Jean-Nicolas Loriquet Le Salut de la France... (1815)

Tout y fut obscur où sanglant, parce que la Religion en fut bannie. Il est temps de recouvrir d'un voile sacré les horreurs de notre patrie et d'appliquer un baume céleste sur ses plaies ; le baume de la terre ne sauroit suffire pour les guérir. Le Roi veut tout ce qui peut sauver la France ; ce sont ses paroles ! il veut donc essentiellement la Religion, qui est le moyen principal et souverain.
Source : Gallica

Jean-Nicolas Loriquet Le Salut de la France... (1815)
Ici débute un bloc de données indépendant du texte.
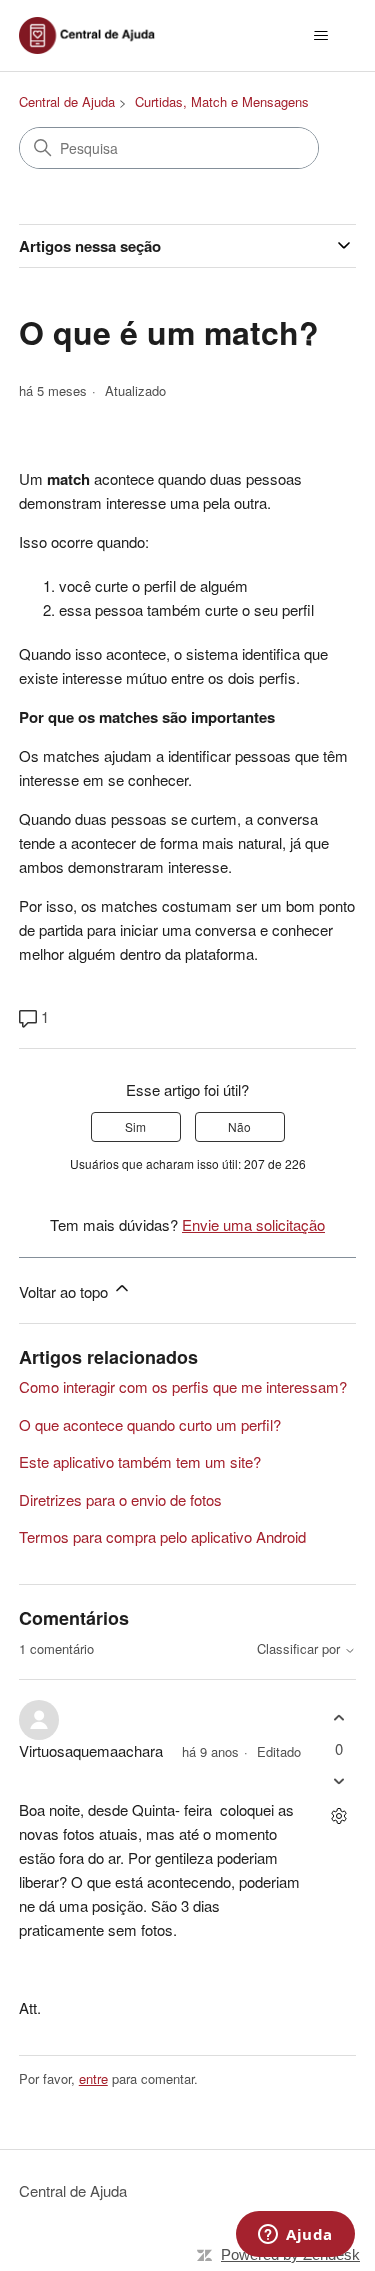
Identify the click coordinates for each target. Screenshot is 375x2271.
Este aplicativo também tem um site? (140, 1461)
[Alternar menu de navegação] (320, 36)
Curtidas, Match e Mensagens (222, 101)
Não (239, 1126)
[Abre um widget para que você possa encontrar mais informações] (295, 2236)
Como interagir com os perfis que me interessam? (183, 1386)
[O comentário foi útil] (338, 1717)
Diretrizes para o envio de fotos (120, 1499)
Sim (135, 1126)
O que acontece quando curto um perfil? (150, 1424)
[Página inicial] (93, 35)
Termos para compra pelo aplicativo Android (162, 1536)
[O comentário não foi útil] (338, 1781)
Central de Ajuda (67, 101)
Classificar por (300, 1649)
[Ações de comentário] (338, 1816)
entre (93, 2078)
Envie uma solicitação (253, 1224)
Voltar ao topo (65, 1291)
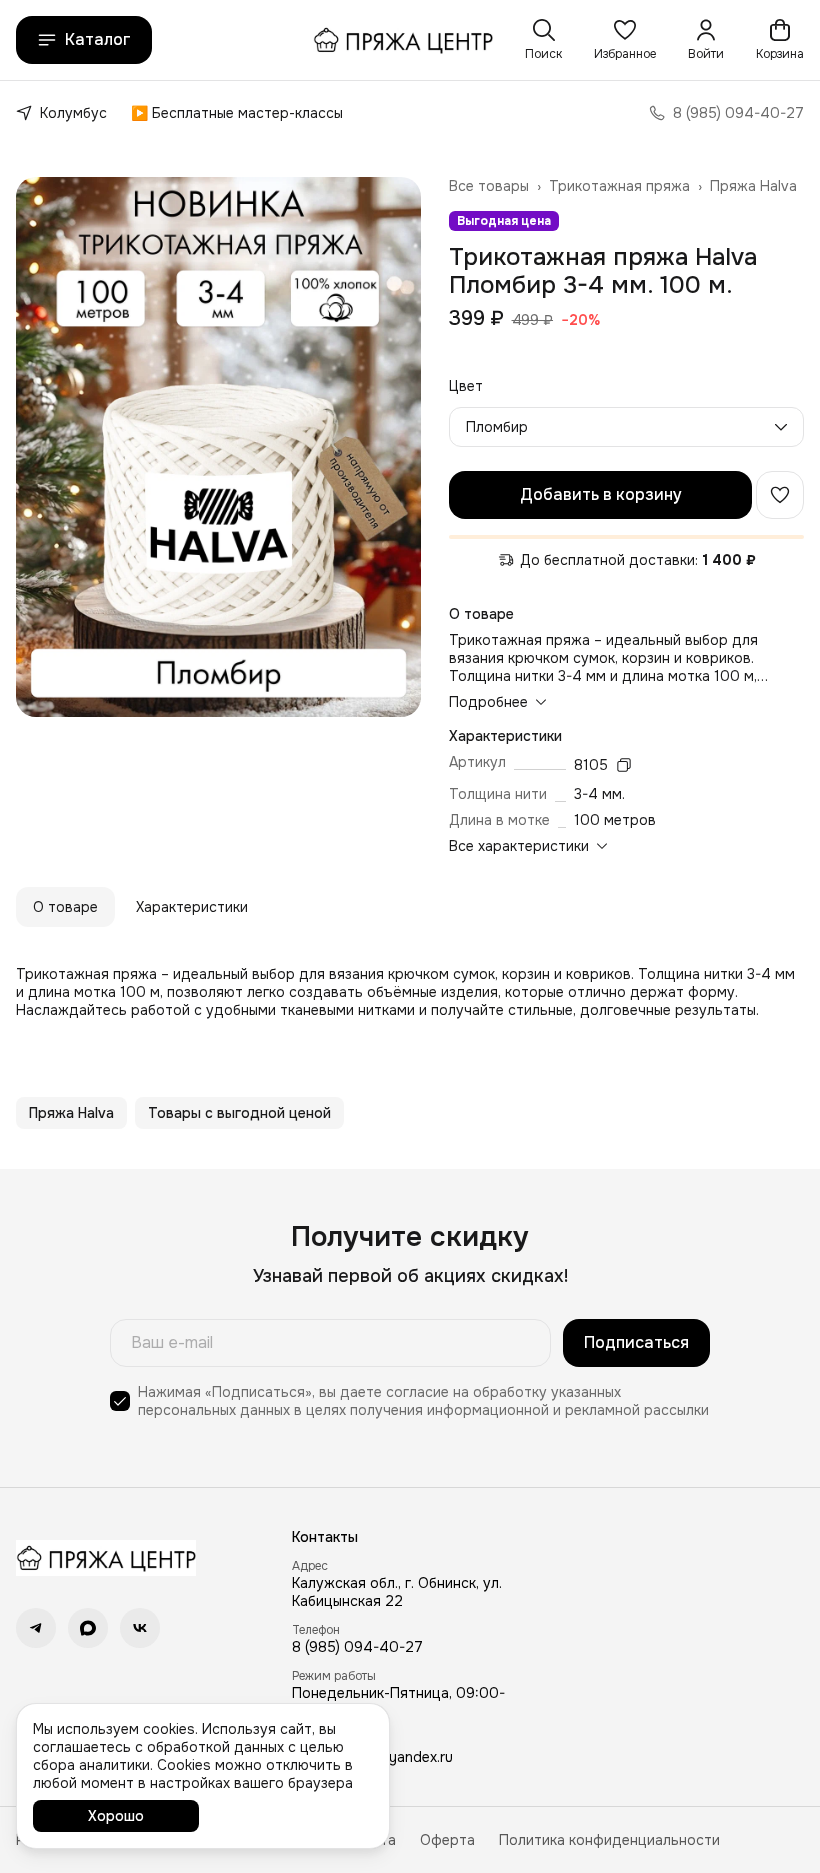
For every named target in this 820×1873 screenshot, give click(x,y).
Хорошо (116, 1816)
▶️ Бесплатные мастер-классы (237, 113)
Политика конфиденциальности (609, 1840)
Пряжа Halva (753, 186)
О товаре (65, 907)
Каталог (98, 39)
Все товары (489, 186)
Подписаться (636, 1342)
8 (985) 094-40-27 (357, 1647)
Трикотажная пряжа (619, 186)
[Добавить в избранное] (780, 495)
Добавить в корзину (601, 494)
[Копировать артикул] (624, 765)
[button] (625, 40)
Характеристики (192, 907)
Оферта (447, 1840)
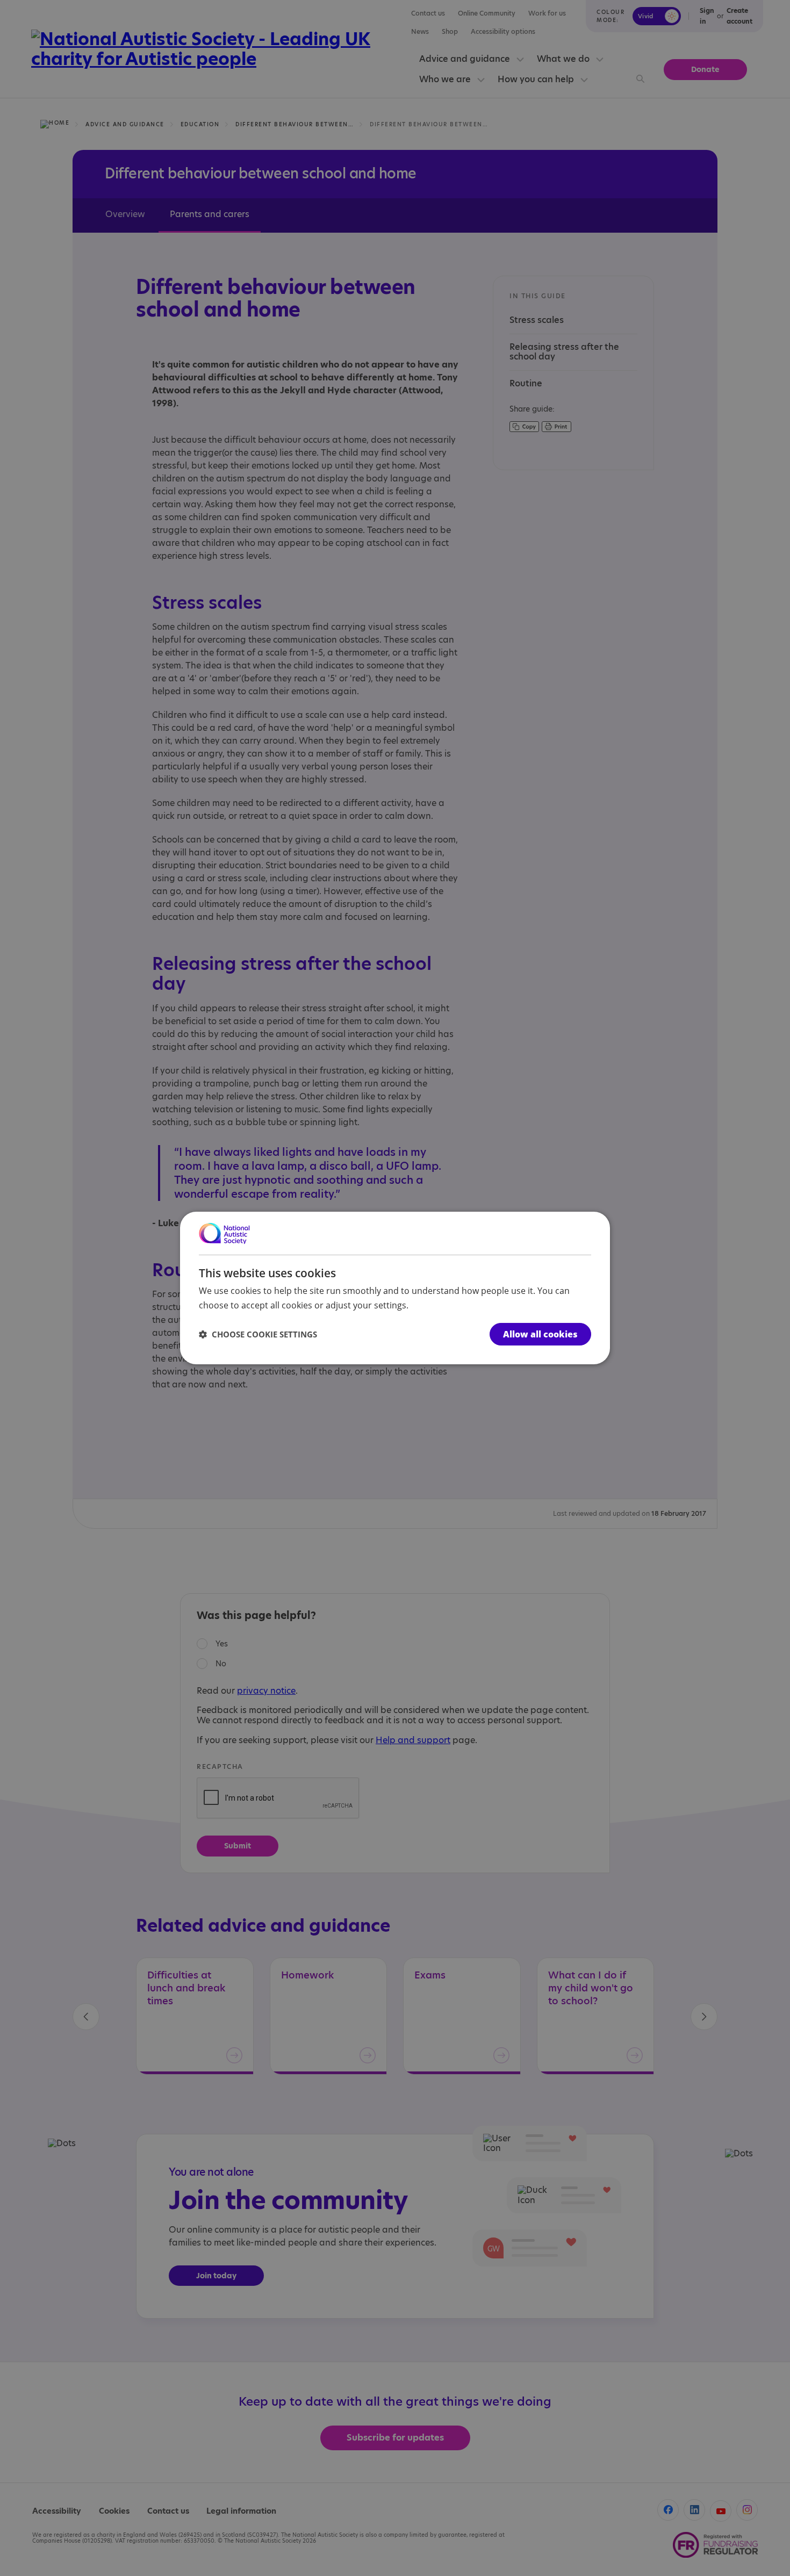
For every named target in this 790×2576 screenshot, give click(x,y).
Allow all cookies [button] (540, 1334)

La philosophie, qui rétrécit l'esprit humain (reproche calomnieux qu'elle a fait à la Religion) , est trop loin de la Providence et trop resserrée dans le cercle de ses idées profanes, pour s'élever aux considérations religieuses que je viens de tracer. Il faut attendre que la Foi, répandant ses lumières, lui découvre la sagesse de Dieu, faisant servir les passions, les erreurs et les crimes des hommes à l'exécution de ses desseins.
Source : Gallica

Jean-Nicolas Loriquet Le Salut de la France... (1815)

La ville de Marseille fut délivrée de la peste, il y a à peu près cent ans, par un voeu semblable. C'étoit la peste corporelle qui ravageoit cette cité. La révolution a été la peste des esprits et des coeurs : ses ravages ont porté le deuil dans toute l'Europe. La France, d'où le mal est parti, en sera la dernière victime ; elle aura encore des douleurs à souffrir. Le moyen de les détourner, de les abréger, c'est de nous réfugier dans le COEUR DE JÉSUS en corps de cité, en attendant de le faire en corps de nation : seroit-ce là que Dieu nous attend?